Exercise objective – Can you reproduce word for word the stretch of records from the start through the line that contains "pyautogui.click(x=1342, y=844)"?

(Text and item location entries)
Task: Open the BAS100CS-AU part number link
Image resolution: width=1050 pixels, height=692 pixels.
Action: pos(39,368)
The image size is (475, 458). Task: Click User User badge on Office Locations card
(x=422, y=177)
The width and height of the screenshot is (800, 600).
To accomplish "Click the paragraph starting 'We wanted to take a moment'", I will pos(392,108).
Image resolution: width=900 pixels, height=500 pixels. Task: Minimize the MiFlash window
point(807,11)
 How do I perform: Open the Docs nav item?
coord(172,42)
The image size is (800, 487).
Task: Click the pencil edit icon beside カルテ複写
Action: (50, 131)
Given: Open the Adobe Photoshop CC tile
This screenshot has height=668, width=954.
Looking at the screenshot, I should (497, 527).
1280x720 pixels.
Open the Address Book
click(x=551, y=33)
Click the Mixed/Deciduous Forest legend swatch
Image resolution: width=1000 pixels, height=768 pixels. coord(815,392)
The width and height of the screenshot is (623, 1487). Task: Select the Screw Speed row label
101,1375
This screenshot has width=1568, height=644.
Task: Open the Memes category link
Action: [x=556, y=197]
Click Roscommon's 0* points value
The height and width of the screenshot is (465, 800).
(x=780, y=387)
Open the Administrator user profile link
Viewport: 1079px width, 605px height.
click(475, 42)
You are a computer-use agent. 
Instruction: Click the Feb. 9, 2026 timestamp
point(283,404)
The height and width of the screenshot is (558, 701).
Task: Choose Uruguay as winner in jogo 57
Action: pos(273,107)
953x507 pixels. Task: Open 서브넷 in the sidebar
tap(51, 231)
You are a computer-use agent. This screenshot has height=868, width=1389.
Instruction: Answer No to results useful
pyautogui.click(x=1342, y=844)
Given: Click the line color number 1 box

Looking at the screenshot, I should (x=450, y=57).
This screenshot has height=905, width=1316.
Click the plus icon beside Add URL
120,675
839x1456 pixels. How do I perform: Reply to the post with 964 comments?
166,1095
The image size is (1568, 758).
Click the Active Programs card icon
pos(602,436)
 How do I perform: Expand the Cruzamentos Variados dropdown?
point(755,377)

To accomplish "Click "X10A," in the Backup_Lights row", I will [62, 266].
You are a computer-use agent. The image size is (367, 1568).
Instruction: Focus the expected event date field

The solution –
Task: Open the BAS100CS-AU part number link
Image resolution: width=1050 pixels, height=692 pixels.
Action: pos(39,368)
The image size is (475, 458). Task: Click User User badge on Office Locations card
(x=422, y=177)
The width and height of the screenshot is (800, 600).
To accomplish "Click the paragraph starting 'We wanted to take a moment'", I will pos(392,108).
Image resolution: width=900 pixels, height=500 pixels. Task: Minimize the MiFlash window
point(807,11)
 How do I perform: Open the Docs nav item?
coord(172,42)
The image size is (800, 487).
Task: Click the pencil edit icon beside カルテ複写
Action: (50, 131)
Given: Open the Adobe Photoshop CC tile
This screenshot has height=668, width=954.
Looking at the screenshot, I should (497, 527).
1280x720 pixels.
Open the Address Book
click(x=551, y=33)
Click the Mixed/Deciduous Forest legend swatch
Image resolution: width=1000 pixels, height=768 pixels. coord(815,392)
The width and height of the screenshot is (623, 1487). Task: Select the Screw Speed row label
101,1375
This screenshot has width=1568, height=644.
Task: Open the Memes category link
Action: [x=556, y=197]
Click Roscommon's 0* points value
The height and width of the screenshot is (465, 800).
(x=780, y=387)
Open the Administrator user profile link
Viewport: 1079px width, 605px height.
click(475, 42)
You are a computer-use agent. 
Instruction: Click the Feb. 9, 2026 timestamp
point(283,404)
The height and width of the screenshot is (558, 701).
Task: Choose Uruguay as winner in jogo 57
Action: pos(273,107)
953x507 pixels. Task: Open 서브넷 in the sidebar
tap(51, 231)
You are a computer-use agent. This screenshot has height=868, width=1389.
Instruction: Answer No to results useful
pyautogui.click(x=1342, y=844)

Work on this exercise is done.